Instructions to follow ▸ Each entry below is to be given again word for word, with no pictures.

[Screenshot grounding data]
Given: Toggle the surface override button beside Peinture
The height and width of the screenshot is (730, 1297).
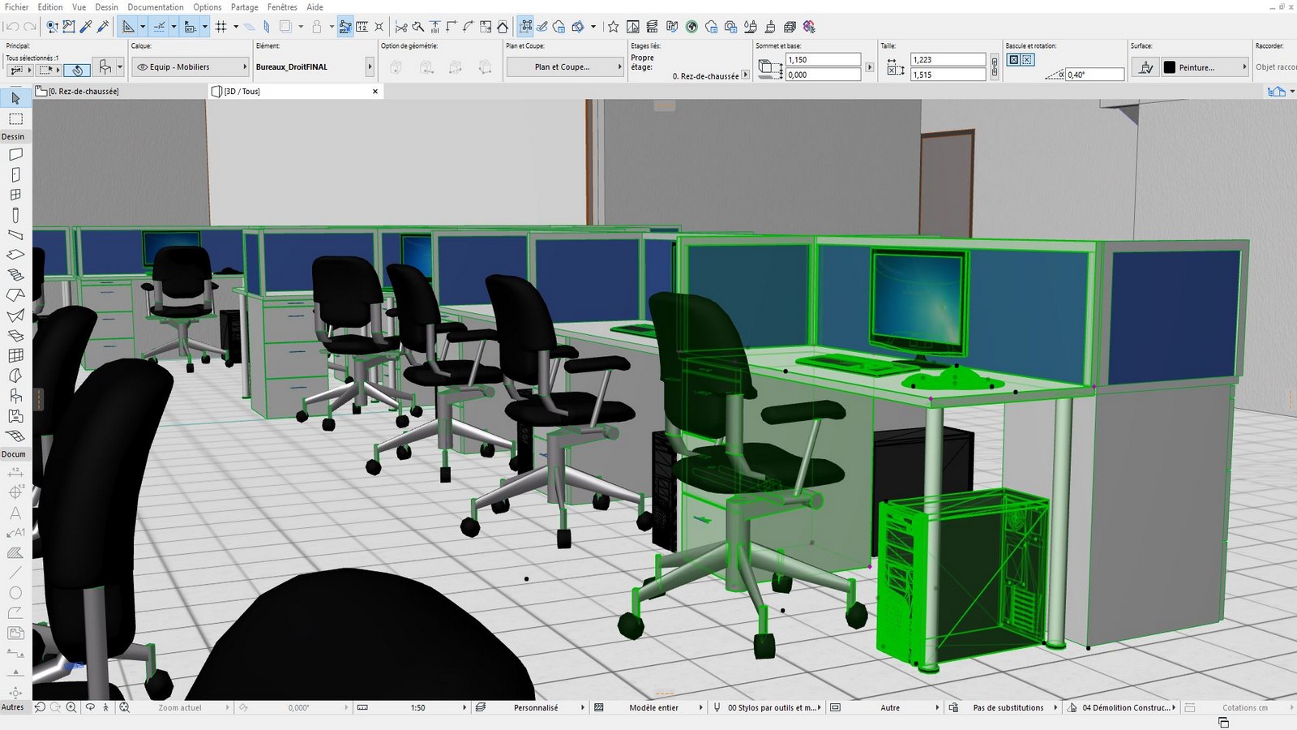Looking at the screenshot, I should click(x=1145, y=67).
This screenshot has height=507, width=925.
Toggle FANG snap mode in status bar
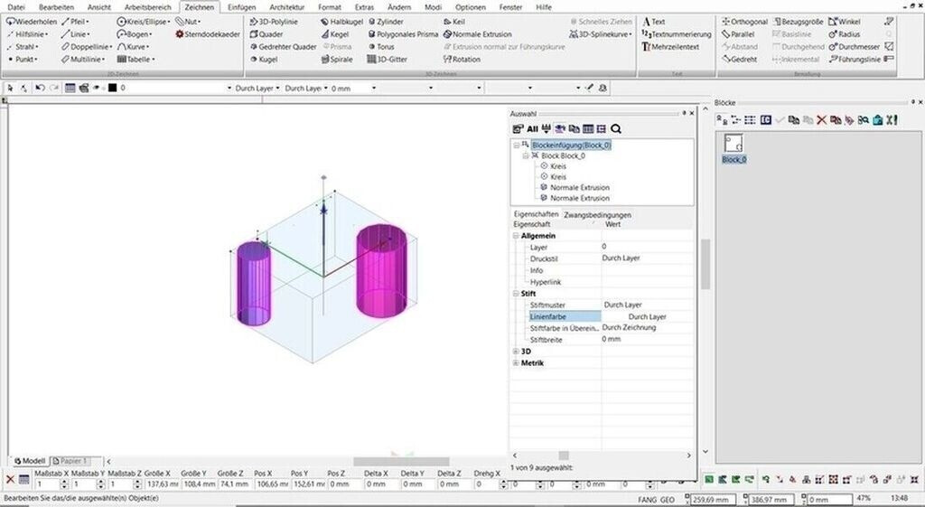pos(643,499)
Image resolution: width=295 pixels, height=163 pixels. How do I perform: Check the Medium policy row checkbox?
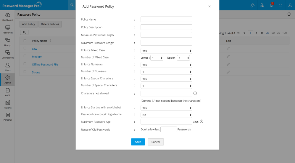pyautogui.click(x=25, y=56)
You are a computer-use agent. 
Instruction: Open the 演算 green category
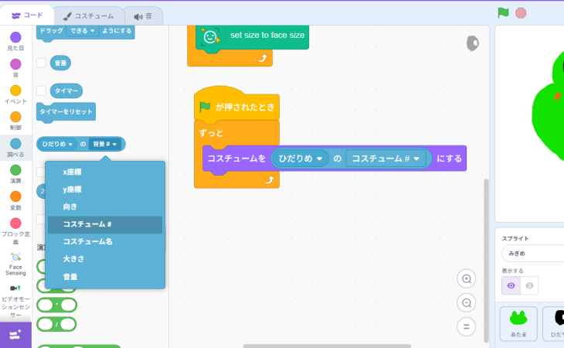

Answer to this task ▸
Given: Toggle the surface override button beside Peinture
The height and width of the screenshot is (730, 1297).
Looking at the screenshot, I should click(x=1145, y=67).
This screenshot has height=507, width=925.
Toggle FANG snap mode in status bar
pos(643,499)
Image resolution: width=295 pixels, height=163 pixels. How do I perform: Check the Medium policy row checkbox?
pyautogui.click(x=25, y=56)
You are a computer-use agent. 
Instruction: Open the 演算 green category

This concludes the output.